The building codes of ten or more years ago didn’t take into account the kind of motion seen with a thrust fault, which is upward. In other words everything is tossed into the air. Most buildings are built to withstand a swaying motion, side to side and in that respect they do fairly well.

I haven’t found very much in the way of new data for the fault, but did find this which should give you a better idea as to what you might expect from this fault.

The 1987 Whittier Narrows earthquake, which is thought of have occurred on this fault appears to have ruptured only about 10 percent of the Puente Hills fault, it's hard to predict when the next earthquake might occur along this system. The researchers estimate that the likelihood of any one fault segment rupturing, which could generate an earthquake with a magnitude between 6.5 and 6.6, is once in 250 to 1,000 years. Take Care…Don in creepy town

This article is by J. Shaw, 10-19-1999

“In the east, the Puente Hills blind-thrust system defines the southern extent (subsurface) of the Coyote and Santa Fe Springs anticlines, which often does not correspond with the most pronounced topographic slope break. Thus much Pliocene and younger structure (inc. faults) in the Coyote and Santa Fe Springs anticlines lie in the hanging wall of this young fault. The Puente Hills thrust is distinct in trend, age, depth, and dip from the Norwalk fault as defined in the subsurface (e.g., Wright, 1991); it is possible, however, that some young surficial deformations attributed to the Norwalk fault in the Coyote Hills area are related to the Puente Hills system. Herein may lie a chicken-or-the-egg debate. Moreover, based on the linkage of the Puente Hills blind-thrust and the Whittier Narrows earthquake, the northern splays of the Whittier fault also lie in the hanging wall of the thrust. The main strike-slip aftershock apparently ruptured one of these splays - the rupture terminating downward into the thrust plane (note the hanging wall seismicity in Shaw & Shearer, 1999; Fig. 4). A comparison of Quaternary uplift rates on either side of the Whittier fault may help to determine if a similar relationship exists elsewhere, and what types of deep fault architectures (i.e., interactions between strike-slip and thrust faults) are permissible.”

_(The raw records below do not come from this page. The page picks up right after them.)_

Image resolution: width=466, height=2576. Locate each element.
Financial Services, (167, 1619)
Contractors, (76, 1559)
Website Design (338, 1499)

“In the west, the Puente Hills thrust extends to at least Western Ave., and may correspond with what Yeats in his SCEC poster has called the "less active" Las Cienegas trend. However, the portion of the Las Cienegas fault (at Murphy Area and Fourth Area fields) mapped by Schieder et al. (1996) clearly lies in the hanging wall of the Puente Hills thrust. In seismic data along Western Ave., folds (and fault-plane reflections?) related to both the Puente Hills and Las Cienegas faults are apparent - thus the two faults are distinct from one another. If the Las Cienegas fault dips steeply, as depicted by Schieder et al., 1996 and Yeats), I would suggest that it soles into, or is cut by, the Puente Hills thrust system. If we wish to argue that the two faults are linked in an en echelon system, we must document a similar age and slip history for the faults (Bob, what is the evidence for the Qt. activity of the Las Cienegas fault, independent from the monocline that you associate with a deeper level of faulting?).”